Die Zauberflöte – ein Opernklassiker schlechthin, der am 31. Januar 2018 in Hannover mit der neuen Inszenierung von Frank Hilbrich ein weiteres Mal Premiere feierte. Etwa zwei Stunden lang konnten die Zuschauer in die bunte Welt von Mozarts 1791 uraufgeführter Oper eintauchen und sich von der Musik im wahrsten Sinne des Wortes verzaubern lassen.

In den Mittelpunkt setzt Hilbrich die Themen des Erwachsenwerdens und der Kraft der Musik. Ersteres wird bereits zu Beginn sichtbar, als eine Gruppe von circa 20 bunt bekleideten Kindern im Grundschulalter die Bühne betritt und mit zahlreichen Instrumenten das Orchester während der Ouvertüre imitiert. Auch im weiteren Verlauf des Stückes treten die Kinder mehrere Male auf die Bühne, wobei sie eine für die Wirkung wichtige Statistenrolle einnehmen.

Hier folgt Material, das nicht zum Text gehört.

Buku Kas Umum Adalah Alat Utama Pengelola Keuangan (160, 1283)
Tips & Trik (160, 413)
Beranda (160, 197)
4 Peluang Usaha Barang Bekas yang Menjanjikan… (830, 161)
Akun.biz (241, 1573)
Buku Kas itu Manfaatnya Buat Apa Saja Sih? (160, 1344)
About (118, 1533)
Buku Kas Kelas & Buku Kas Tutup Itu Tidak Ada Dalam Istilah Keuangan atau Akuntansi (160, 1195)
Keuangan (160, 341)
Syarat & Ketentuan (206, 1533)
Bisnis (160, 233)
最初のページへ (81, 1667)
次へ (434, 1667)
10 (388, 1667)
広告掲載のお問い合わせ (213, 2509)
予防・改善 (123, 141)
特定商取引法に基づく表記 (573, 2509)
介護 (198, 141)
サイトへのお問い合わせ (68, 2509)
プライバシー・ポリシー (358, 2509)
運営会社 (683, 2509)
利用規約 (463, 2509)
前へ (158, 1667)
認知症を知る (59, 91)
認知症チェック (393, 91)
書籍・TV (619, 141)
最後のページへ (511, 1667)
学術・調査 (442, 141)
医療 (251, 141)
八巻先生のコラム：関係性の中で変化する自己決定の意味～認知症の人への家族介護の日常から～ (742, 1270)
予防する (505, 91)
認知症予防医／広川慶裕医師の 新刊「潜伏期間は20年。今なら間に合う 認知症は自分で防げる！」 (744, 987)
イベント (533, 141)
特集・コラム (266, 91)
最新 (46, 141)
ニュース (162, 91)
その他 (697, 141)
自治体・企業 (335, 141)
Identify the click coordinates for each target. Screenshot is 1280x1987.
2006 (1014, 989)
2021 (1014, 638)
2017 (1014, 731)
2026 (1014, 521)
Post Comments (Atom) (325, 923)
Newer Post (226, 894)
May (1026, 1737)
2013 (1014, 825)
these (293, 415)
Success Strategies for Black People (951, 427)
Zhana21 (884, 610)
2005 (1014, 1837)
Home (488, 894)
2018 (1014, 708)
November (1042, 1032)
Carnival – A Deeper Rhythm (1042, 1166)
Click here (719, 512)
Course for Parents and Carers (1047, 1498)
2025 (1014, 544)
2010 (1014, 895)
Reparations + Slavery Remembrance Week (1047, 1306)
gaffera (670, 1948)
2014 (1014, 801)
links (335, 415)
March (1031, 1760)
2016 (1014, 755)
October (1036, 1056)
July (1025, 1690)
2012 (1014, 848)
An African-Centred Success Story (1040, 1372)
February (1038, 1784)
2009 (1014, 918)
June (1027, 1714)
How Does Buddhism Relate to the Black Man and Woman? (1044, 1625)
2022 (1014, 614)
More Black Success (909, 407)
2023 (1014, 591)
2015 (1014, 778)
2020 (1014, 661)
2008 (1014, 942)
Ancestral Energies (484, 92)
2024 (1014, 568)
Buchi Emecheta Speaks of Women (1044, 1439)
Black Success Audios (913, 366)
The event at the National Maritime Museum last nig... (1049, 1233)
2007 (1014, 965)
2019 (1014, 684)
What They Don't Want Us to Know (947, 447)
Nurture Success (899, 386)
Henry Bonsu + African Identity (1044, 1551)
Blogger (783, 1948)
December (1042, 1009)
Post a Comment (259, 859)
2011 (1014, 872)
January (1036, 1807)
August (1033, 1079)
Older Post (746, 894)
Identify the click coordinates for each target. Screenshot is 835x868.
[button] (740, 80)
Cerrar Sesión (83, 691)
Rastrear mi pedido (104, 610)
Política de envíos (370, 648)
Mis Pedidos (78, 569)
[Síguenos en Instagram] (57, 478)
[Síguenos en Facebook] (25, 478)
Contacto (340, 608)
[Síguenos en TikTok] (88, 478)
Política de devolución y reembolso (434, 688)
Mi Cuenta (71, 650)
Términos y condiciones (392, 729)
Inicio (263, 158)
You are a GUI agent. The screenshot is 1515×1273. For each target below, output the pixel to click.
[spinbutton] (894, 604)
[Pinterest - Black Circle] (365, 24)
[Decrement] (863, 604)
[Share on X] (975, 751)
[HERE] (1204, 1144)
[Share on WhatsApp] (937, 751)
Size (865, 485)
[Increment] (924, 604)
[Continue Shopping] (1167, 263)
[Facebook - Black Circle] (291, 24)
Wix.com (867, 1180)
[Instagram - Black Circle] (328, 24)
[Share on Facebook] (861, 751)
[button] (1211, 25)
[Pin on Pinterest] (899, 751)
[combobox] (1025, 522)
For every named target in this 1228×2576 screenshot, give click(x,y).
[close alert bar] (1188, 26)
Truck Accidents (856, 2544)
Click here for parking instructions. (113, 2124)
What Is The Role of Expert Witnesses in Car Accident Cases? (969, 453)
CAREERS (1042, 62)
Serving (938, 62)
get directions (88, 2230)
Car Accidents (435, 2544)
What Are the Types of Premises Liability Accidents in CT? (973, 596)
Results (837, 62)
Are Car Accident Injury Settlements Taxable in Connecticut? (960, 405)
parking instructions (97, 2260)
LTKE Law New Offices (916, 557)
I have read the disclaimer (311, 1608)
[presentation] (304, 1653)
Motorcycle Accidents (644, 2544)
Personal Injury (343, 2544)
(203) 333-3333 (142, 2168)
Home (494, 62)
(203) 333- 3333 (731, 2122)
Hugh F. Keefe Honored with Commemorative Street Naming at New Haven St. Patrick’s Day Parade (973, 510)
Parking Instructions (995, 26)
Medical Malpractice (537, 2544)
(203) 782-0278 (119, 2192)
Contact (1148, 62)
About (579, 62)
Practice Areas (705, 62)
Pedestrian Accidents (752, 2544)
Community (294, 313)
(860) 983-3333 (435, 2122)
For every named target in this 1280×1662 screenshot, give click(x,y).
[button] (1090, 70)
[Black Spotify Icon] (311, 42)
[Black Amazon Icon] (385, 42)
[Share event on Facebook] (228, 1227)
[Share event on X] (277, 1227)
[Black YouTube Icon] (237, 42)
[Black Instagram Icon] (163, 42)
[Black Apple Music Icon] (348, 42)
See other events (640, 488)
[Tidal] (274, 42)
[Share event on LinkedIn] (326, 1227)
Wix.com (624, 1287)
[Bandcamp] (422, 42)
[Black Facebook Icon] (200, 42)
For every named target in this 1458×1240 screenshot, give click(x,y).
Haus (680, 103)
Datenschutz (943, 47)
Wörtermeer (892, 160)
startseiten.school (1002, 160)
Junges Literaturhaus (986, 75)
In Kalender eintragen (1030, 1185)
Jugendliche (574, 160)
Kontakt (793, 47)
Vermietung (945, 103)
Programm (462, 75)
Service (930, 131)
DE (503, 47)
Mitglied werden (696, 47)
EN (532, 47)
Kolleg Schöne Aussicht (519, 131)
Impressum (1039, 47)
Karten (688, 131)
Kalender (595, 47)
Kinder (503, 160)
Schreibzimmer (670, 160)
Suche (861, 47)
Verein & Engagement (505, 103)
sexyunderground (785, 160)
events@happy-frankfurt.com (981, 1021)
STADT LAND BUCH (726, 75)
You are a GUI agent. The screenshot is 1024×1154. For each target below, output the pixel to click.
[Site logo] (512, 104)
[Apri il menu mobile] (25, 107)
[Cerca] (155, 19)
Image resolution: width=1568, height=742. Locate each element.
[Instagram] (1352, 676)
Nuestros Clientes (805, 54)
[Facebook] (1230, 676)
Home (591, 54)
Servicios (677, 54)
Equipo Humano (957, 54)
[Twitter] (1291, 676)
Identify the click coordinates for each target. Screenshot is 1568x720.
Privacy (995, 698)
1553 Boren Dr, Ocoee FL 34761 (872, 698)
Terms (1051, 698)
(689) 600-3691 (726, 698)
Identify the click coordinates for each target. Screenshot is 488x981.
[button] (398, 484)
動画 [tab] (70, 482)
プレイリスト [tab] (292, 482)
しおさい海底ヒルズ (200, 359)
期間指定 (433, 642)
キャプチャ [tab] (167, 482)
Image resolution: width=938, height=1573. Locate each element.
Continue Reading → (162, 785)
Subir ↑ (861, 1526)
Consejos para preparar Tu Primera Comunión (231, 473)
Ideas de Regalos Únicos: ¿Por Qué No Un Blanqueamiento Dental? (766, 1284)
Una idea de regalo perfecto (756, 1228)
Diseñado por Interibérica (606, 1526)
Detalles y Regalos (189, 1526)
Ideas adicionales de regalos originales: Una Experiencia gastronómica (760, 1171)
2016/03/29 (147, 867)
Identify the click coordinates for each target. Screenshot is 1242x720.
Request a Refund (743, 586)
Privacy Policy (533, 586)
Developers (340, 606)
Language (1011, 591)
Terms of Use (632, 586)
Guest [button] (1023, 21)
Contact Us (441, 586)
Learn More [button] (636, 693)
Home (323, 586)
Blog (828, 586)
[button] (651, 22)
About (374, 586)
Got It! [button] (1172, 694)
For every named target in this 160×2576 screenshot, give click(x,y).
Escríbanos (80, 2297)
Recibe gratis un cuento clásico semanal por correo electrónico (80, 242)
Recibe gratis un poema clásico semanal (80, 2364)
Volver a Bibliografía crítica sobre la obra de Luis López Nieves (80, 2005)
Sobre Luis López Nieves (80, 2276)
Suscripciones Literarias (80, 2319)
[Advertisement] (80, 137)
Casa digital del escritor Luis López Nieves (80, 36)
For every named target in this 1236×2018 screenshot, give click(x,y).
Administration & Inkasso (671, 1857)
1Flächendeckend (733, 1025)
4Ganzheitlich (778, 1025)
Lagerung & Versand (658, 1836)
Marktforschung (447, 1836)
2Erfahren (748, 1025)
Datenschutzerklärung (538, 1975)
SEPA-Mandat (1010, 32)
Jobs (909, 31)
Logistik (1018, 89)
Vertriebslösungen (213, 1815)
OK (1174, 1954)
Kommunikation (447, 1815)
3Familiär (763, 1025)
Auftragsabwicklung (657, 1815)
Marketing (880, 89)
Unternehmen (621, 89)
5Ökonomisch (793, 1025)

Jugendsinn kommt ebenfalls auf die Bühne durch Kinderspielzeug, wie beispielsweise eine Stofftierschlange.
All dies erweckt auf den ersten Blick den Anschein, dass die Inszenierung durchaus kinder- und familienfreundlich ist. Jedoch wird dieser Eindruck aufgrund der mehrmaligen Vergewaltigungsversuche von Monostatos, gespielt von Uwe Gottswinter, an Pamina, verkörpert von Athanasia Zöhrer, zerstört. Diese Szenen wären in dieser Form nicht notwendig gewesen, da sie nicht zwingend zur Handlung beigetragen haben.

Darüber hinaus greift die Kostümierung der Inszenierung auch die Thematik des Erwachsenwerdens auf. Zum einen tragen die Charaktere generell juvenile Kleidungsstücke, wie zum Beispiel eine Lederjacke, die von Pawel Brozek beim Darstellen des Tamino getragen wird, oder das Minikleid der Königin der Nacht, gespielt von Dorothea Maria Marx. Zum anderen wird die Entwicklung Papagenos, dargeboten von Jonas Böhm, durch das sukzessive Ablegen seines Federkleides dargestellt. Nach und nach kommt unter dem etwas albernen Vogelkostüm ein modern gekleideter Mann zum Vorschein, der nun anstatt hier und da Vögel zu fangen, mit Tamino die Prinzessin rettet.
Bei der Bekleidung beweist die Inszenierung Witz, denn auf dem Pullover des Vogelfängers steht in großer Schrift „Rebel Bird“, auf Deutsch Rebell-Vogel.

Alles in allem bringt die Inszenierung von Hilbrich mit bunten Kostümen und jungen Statisten frischen Wind in die altbekannte Oper und unterstreicht damit gelungener Weise die Kernthematik des Erwachsenwerdens. Die Oper ist immer wieder sehenswert und auch für die ganze Familie mit Kindern ab einem gewissen Alter geeignet.